PROBLEM: List each line of the records below that contains the string "button". Case counts.

LISTED RECORDS:
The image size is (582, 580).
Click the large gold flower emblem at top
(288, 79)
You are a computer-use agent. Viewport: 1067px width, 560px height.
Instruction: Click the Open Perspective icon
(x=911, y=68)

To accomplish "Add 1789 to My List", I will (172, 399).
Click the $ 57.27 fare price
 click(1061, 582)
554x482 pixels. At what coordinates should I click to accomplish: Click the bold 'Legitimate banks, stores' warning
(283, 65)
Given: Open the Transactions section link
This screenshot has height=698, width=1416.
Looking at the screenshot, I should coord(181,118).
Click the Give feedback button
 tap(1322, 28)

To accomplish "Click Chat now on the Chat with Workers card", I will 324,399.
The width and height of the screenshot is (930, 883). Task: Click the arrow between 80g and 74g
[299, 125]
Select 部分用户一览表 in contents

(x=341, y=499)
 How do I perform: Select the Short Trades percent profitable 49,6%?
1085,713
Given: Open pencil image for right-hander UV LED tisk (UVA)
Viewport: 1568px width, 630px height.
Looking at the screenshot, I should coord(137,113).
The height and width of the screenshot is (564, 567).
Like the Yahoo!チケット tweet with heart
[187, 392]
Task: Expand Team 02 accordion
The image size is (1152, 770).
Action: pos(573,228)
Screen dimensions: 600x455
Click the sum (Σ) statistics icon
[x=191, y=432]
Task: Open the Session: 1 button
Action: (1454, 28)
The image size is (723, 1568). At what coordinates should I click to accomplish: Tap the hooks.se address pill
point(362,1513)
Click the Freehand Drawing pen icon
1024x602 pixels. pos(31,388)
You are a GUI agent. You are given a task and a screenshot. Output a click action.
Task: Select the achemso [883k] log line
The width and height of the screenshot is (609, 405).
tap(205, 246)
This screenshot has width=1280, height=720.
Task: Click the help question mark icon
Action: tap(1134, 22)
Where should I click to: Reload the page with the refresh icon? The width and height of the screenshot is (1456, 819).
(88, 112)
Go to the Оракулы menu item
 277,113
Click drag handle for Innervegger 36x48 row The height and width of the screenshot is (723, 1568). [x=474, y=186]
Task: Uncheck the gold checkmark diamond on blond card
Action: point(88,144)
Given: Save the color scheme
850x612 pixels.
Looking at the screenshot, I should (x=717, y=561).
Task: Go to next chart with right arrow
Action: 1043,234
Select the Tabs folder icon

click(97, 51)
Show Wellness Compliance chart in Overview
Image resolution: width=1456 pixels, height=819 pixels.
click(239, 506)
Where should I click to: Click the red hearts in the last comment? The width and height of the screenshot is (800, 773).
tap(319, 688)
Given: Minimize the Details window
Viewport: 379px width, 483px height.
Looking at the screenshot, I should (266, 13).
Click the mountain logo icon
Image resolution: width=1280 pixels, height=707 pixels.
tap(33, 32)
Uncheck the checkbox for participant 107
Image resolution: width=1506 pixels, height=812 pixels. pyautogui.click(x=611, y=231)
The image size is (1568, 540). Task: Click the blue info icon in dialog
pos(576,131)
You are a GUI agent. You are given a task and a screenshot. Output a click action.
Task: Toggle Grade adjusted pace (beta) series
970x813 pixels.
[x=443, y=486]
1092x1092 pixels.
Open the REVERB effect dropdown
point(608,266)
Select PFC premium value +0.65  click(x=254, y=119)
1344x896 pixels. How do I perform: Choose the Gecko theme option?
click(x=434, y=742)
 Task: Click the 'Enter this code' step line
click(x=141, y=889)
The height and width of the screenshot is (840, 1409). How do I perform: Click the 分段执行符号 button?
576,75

RESPONSE TO THIS EXERCISE:
Click the Give feedback button
Task: Open the Session: 1 button
The height and width of the screenshot is (840, 1409). How do I perform: Click the 分段执行符号 button?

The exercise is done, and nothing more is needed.